C. Identifying Evidence of Laurence Yep’s Perspective in Dragonwings (14 minutes)

  • Invite students to reread the answers they recorded on the Gathering Evidence of Yep’s Perspective: Crime in the Neighborhood graphic organizer from the previous lesson, in which they found evidence of and then inferred Laurence Yep’s perspective of the police in The Lost Garden excerpt.
  • Remind students that an author’s perspective is often evident in his or her writing. Tell them that they are going to reread an excerpt of Dragonwings to look for evidence of where Laurence Yep may have communicated his own perspective of the police that they inferred in Lesson 7.
  • Distribute evidence flags and invite students to refer to their Identifying Evidence of Laurence Yep’s Perspective in Dragonwings task card. Tell them that they are going to reread pages 106–108 of Dragonwings, beginning with “Father turned heavily in his seat …” and ending with “Father said, ‘And that’s to do it myself.’” They should follow the directions on the task card to identify evidence of Yep’s perspective.
  • Circulate to listen to triad discussions and remind students to find evidence in the text to support their claims.
  • Consider using equity sticks to select students to share their triad discussion and notes on the graphic organizer with the whole group. Listen for something like the suggestions on the Gathering Evidence of Yep’s Perspective: Crime in the Neighborhood graphic organizer (answers for teacher reference) to guide students in the right direction.
  • Asking students to discuss challenging questions before recording them helps to ensure that all students have an idea about what to write and can give students confidence in their responses. 

Closing & Assessments

ClosingMeeting Students' Needs

A. Forming a Connection Statement about Evidence of Laurence Yep’s Perspective in Dragonwings (10 minutes)

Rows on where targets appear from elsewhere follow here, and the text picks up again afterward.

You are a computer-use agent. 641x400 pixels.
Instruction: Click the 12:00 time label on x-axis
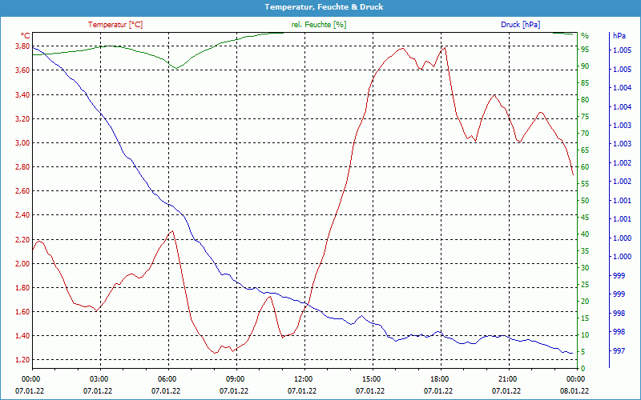point(304,378)
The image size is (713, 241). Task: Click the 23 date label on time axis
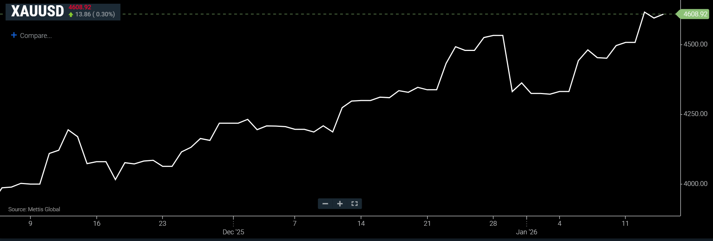click(162, 224)
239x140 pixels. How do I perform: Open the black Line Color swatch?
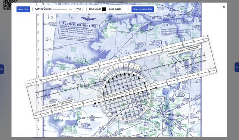click(104, 9)
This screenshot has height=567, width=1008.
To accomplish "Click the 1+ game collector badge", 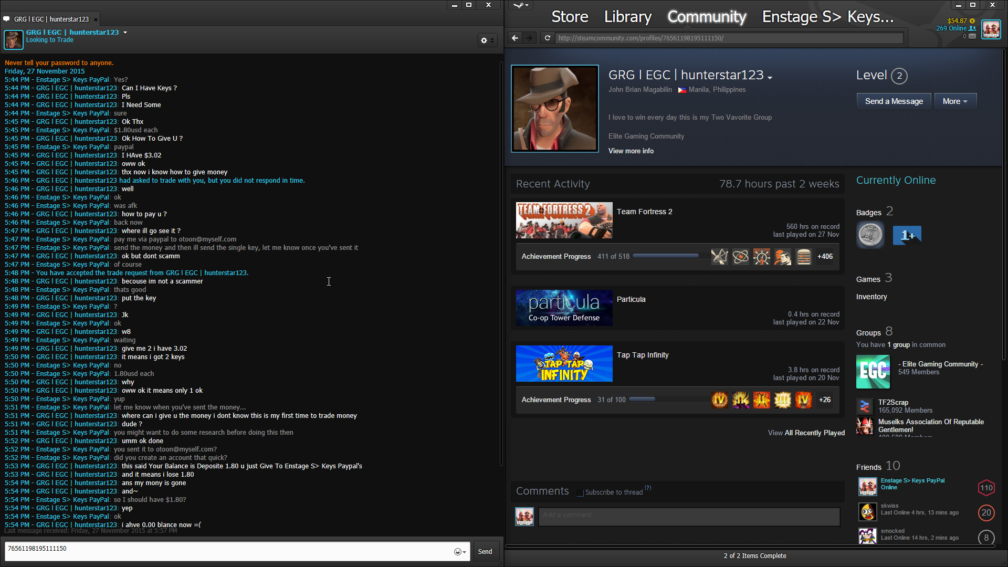I will click(907, 236).
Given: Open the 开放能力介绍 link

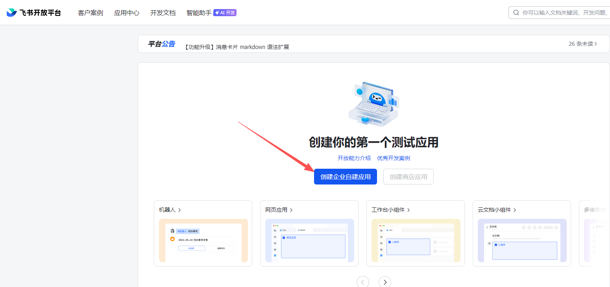Looking at the screenshot, I should point(353,158).
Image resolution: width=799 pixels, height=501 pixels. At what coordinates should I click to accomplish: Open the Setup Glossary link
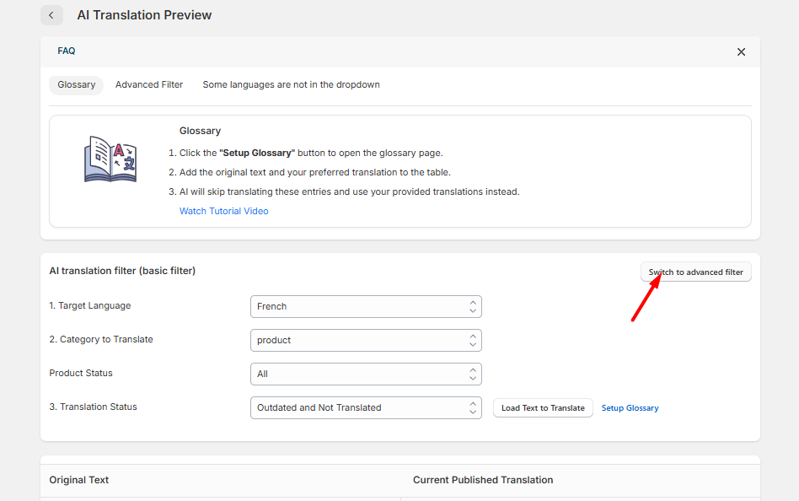[630, 408]
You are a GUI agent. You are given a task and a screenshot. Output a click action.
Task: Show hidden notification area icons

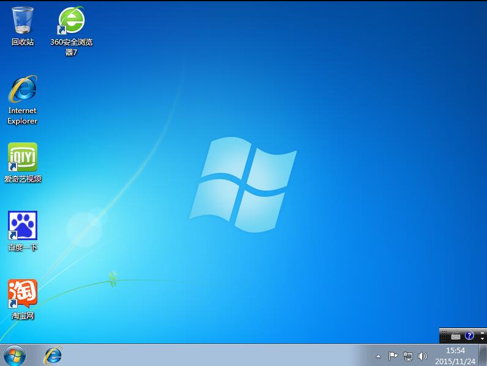click(x=378, y=356)
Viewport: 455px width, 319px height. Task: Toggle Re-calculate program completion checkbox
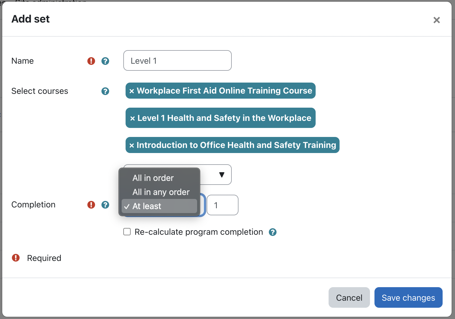pos(127,232)
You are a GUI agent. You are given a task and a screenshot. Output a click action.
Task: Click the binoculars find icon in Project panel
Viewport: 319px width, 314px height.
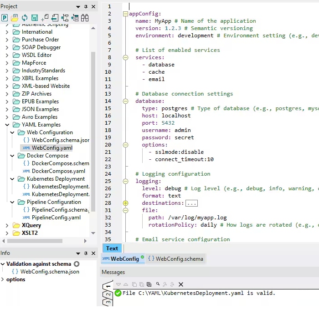[85, 18]
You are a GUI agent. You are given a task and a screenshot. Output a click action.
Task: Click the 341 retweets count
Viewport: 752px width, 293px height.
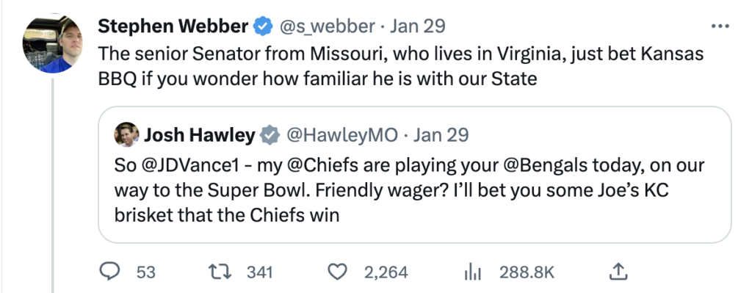pyautogui.click(x=260, y=272)
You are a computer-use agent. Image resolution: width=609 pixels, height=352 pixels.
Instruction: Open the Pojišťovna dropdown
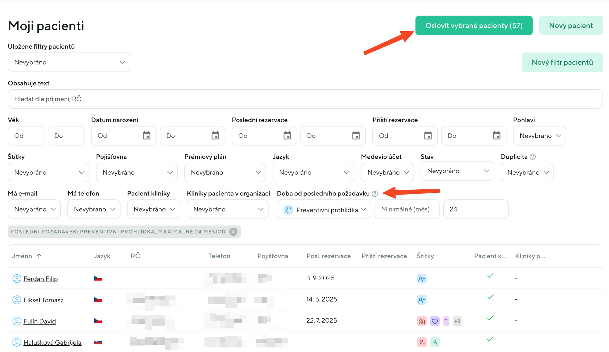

  • Tell students that even though they may be able to recognize Laurence Yep’s perspective in Dragonwings, explaining what they see, clearly, in writing is trickier.
  • Tell students that whenever they make a claim about text and support it with text evidence, they must show the reader how the evidence is connected to the claim by making a connection statement.
  • Display the Connection Statement anchor chart. Read each sentence stem on the chart aloud. Model how to make a connection statement about Laurence Yep’s perspective of fitting into another culture (from Lesson 6) using the Connection Statement model (for teacher reference).
  • Distribute Exit Ticket: Laurence Yep’s Perspective. Invite students to fill it out for their work on Laurence Yep’s perspective on the police.
  • Using exit tickets allows a quick check for understanding of the learning target so that instruction can be adjusted or tailored to students’ needs during the lesson or before the next lesson.

Homework

Homework
  • Finish reading Chapter 5, pages 108–123. Answer this focus question in your structured notes:

* “How does Moon Shadow’s point of view of his father change in this chapter?”

  • Use evidence flags to identify three text details to support your answer.